Entries shown:
++++++++++++++++++++
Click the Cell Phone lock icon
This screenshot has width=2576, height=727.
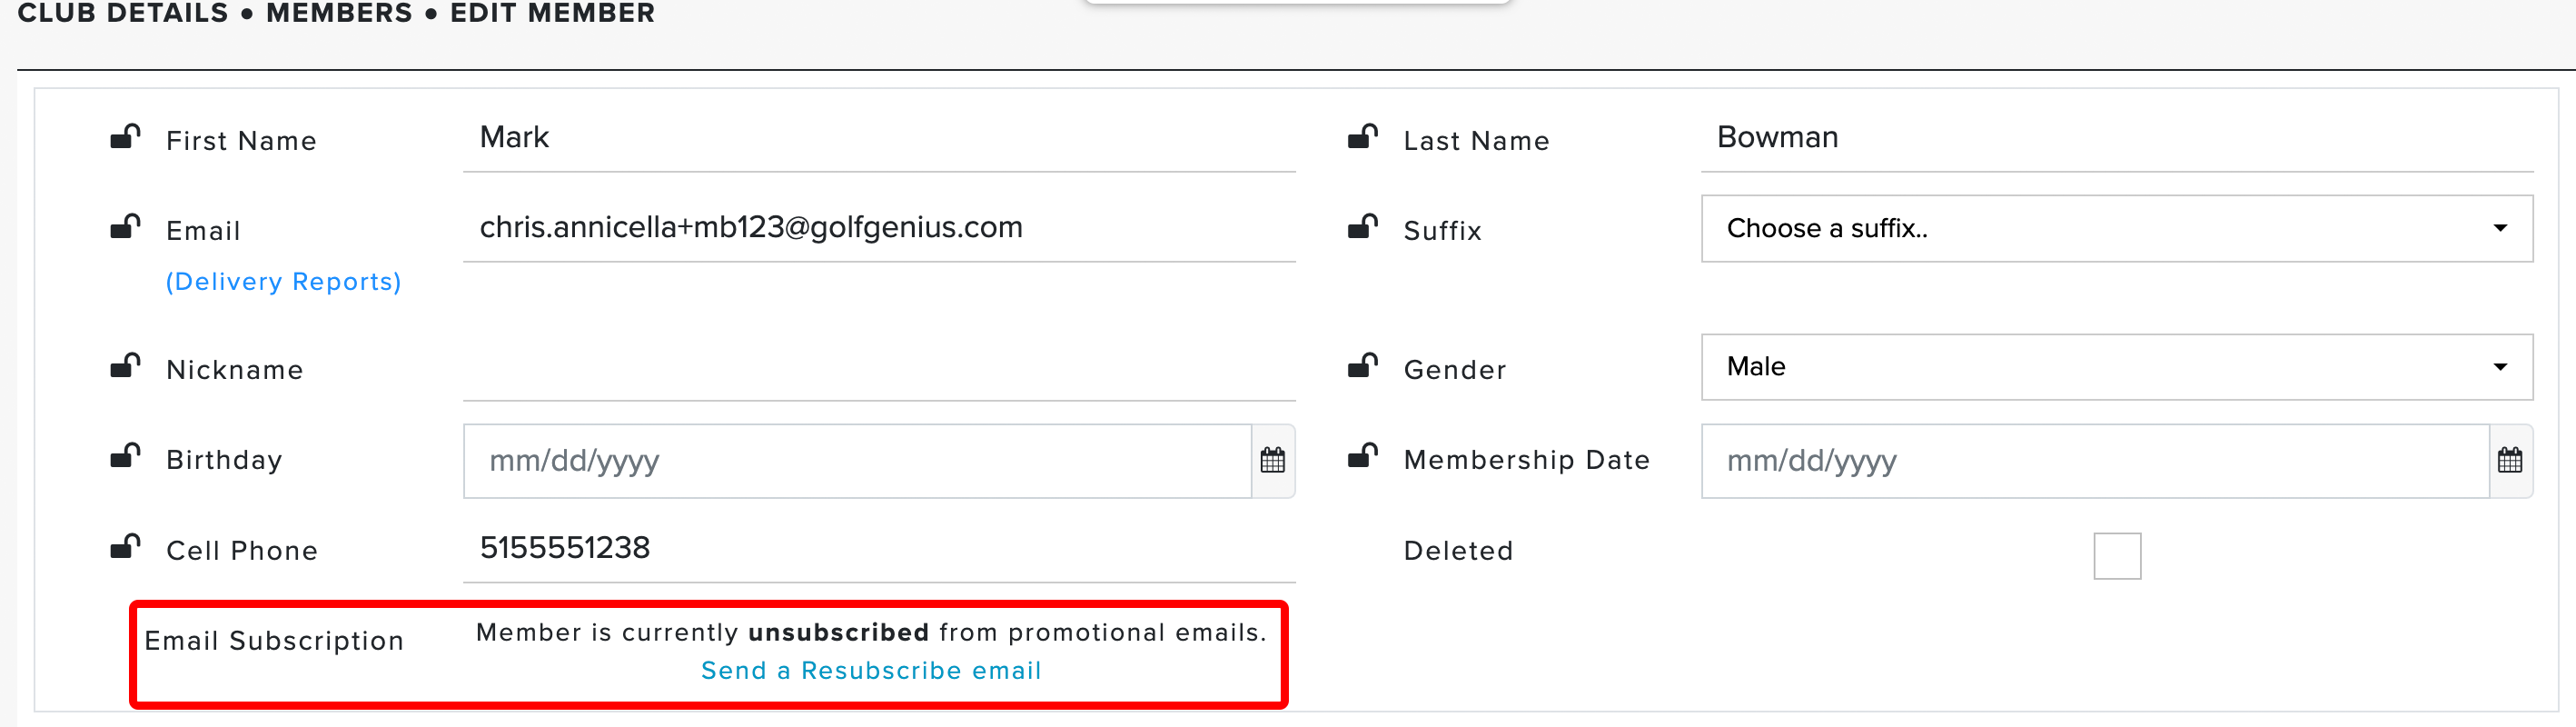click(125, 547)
++++++++++++++++++++
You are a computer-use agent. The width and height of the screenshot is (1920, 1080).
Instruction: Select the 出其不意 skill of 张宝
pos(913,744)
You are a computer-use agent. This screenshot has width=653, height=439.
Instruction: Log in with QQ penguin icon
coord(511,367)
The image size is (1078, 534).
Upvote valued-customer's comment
++++++++++++++++++++
Task prompt:
Lines holding "computer": copy each one from the records above.

Result below:
You are a computer-use agent. The width and height of the screenshot is (1920, 1080).
You are a computer-use agent. This screenshot has width=653, height=439.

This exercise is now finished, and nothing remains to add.